Nginx and upstream Content-Length

dubstep · September 30, 2011, 10:12am

Hi,

In a recent thread on the uwsgi mailing list[1], I began suspecting that
nginx will not honor an upstream’s Content-Length header. i.e., if an
upstream mentions a Content-Length of 1,000 bytes, but the connection is
broken after 500 bytes, nginx will still happily serve this entity with
a
200 OK status.

This may be a known bug in nginx, I wanted to be certain I indeed
understand
it correctly and raise the attention to it on the nginx mailing list -
because I think this is a very serious bug with potentially disastrous
consequences, as I describe below.

I was able to confirm this both for uwsgi_pass and proxy_pass; if the
upstream sets a Content-Length and then breaks the connection before
that
length was achieved, nginx will pass this onwards to the client.
Furthermore, since the upstream protocol is HTTP 1.0 but the
nginx-client
protocl is HTTP 1.1 (with keepalive), the request will simply not
terminate,
because the client can’t tell that the server has nothing more to send
and
nginx will not break the connection, despite the fact its connection
with
the upstream was broken and there’s no chance this request will ever be
fulfilled.

Things get far worse with gzip compression on - nginx will remove the
Content-Length header sent by the client and replace it with chunked
encoding - /incorrect chunked encoding/, that will make the client
believe
it has the full entity, even though it has only a part of this.

Think about this with regard to caching, ETags and transparent proxy
caching

if something like this happens to a cachable entity, especially one
with
an ETag, especially if a large ISP’s transparent proxy intercepts the
request - you might end up serving an incorrect representation of the
entity
for a very long time and for many thousands of requests (!).

Anyhow, I think the only sane resolution is that nginx will honor
upstream
Content-Length (and chunked encoding, if and when nginx will support
it),
and intentionally close the downstream connection prematurely in case
the
upstream connection is closed before the end of the Content-Length or
the
last chunk is received.

I suspect the recent work in nginx 1.1.4 for
ngx_http_upstream_keepalivecould be relevant here, but not sure,
didn’t read the code.

I’ll be happy to hear your thoughts or provide further data.

Yaniv

1: http://comments.gmane.org/gmane.comp.python.wsgi.uwsgi.general/2061

Yaniv_Aknin · September 30, 2011, 11:59am

Hello!

On Fri, Sep 30, 2011 at 11:11:53AM +0300, Yaniv Aknin wrote:

In a recent thread on the uwsgi mailing list[1], I began suspecting that
nginx will not honor an upstream’s Content-Length header. i.e., if an
upstream mentions a Content-Length of 1,000 bytes, but the connection is
broken after 500 bytes, nginx will still happily serve this entity with a
200 OK status.

Status code 200 is irrelevant - as it’s generally not possible to
know if connection will be broken in advance (i.e. before sending
status).

because the client can’t tell that the server has nothing more to send and
nginx will not break the connection, despite the fact its connection with
the upstream was broken and there’s no chance this request will ever be
fulfilled.

Things get far worse with gzip compression on - nginx will remove the
Content-Length header sent by the client and replace it with chunked
encoding - /incorrect chunked encoding/, that will make the client believe
it has the full entity, even though it has only a part of this.

Yes, this is a known problem.

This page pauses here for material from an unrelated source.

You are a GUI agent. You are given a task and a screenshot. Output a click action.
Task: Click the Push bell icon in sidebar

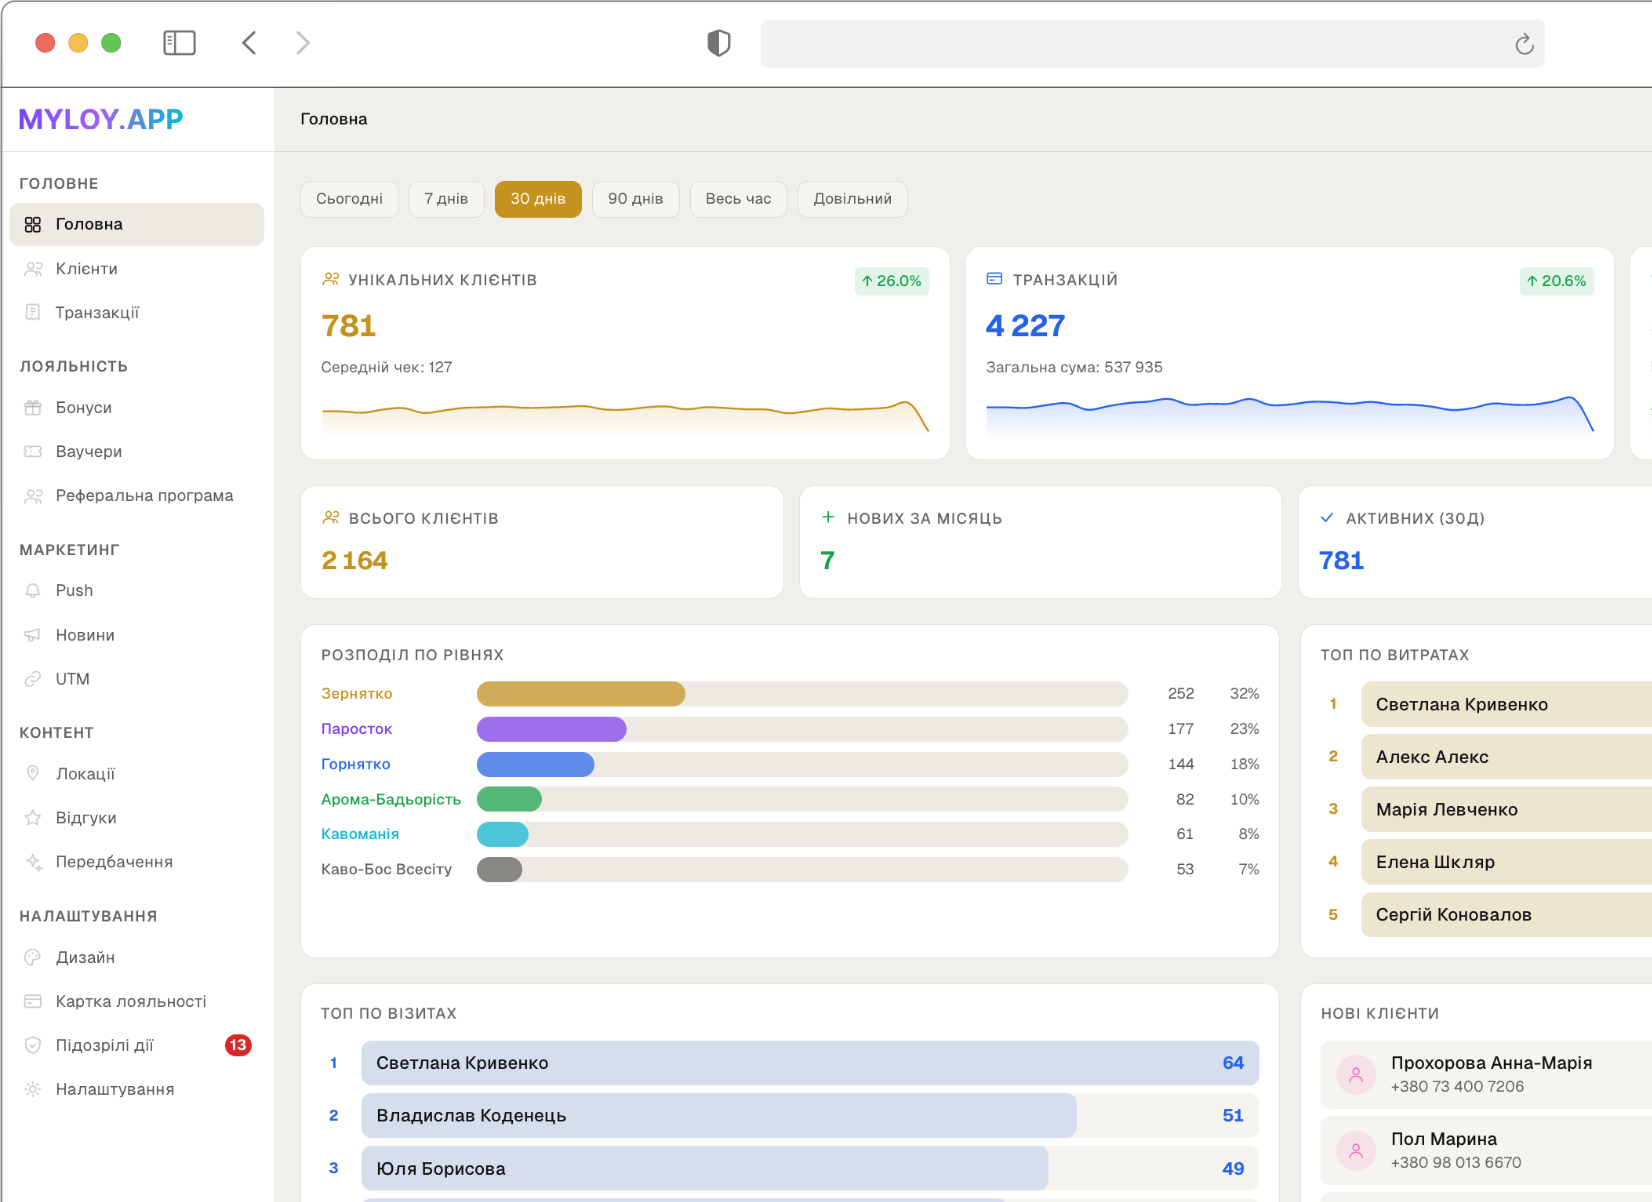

Upstream module expects backend to
behave properly, and if it misbehaves (or, more importantly,
connection is broken for some reason) bad things may happen.

Upstream’s module code needs carefull auditing to fix this. It’s
somewhere in my TODO (though not very high).

Maxim D.

Yaniv_Aknin · September 30, 2011, 4:36pm

Well, I appreciate the time every contributor to nginx put into the
project
and especially your and Igor’s work, and I know I don’t dictate the
priority
of your TODO, but I humbly think this is a far more serious issue than
you’re portraying.

Simply put, this bug can cause nginx to cause an otherwise noticeable
data
corruption to become a silent data corruption (including the serious
cache poisoning ramifications), and I think there are few bugs less
urgent
than that.

Anyhow, I’ve said all I have to say on the matter, so unless further
information comes up on this, I’ll leave this topic alone (at least
until
I’ll get off my bum and come back here with a suggested patch to fix
this…).

Thank you for your concise, timely and complete reply,

Yaniv

Yaniv_Aknin · September 30, 2011, 6:08pm

Sorry, I didn’t test FastCGI so can’t say for sure. I suspect it will
happen
there as well, but it’s just an assumption.

Yaniv

Yaniv_Aknin · September 30, 2011, 5:08pm

Hi Yaniv

Thanks for investigating and reporting on this. Do you know whether
the gzip chunked-encoding problem exists for fastcgi_pass as well?

Cheers
Thomas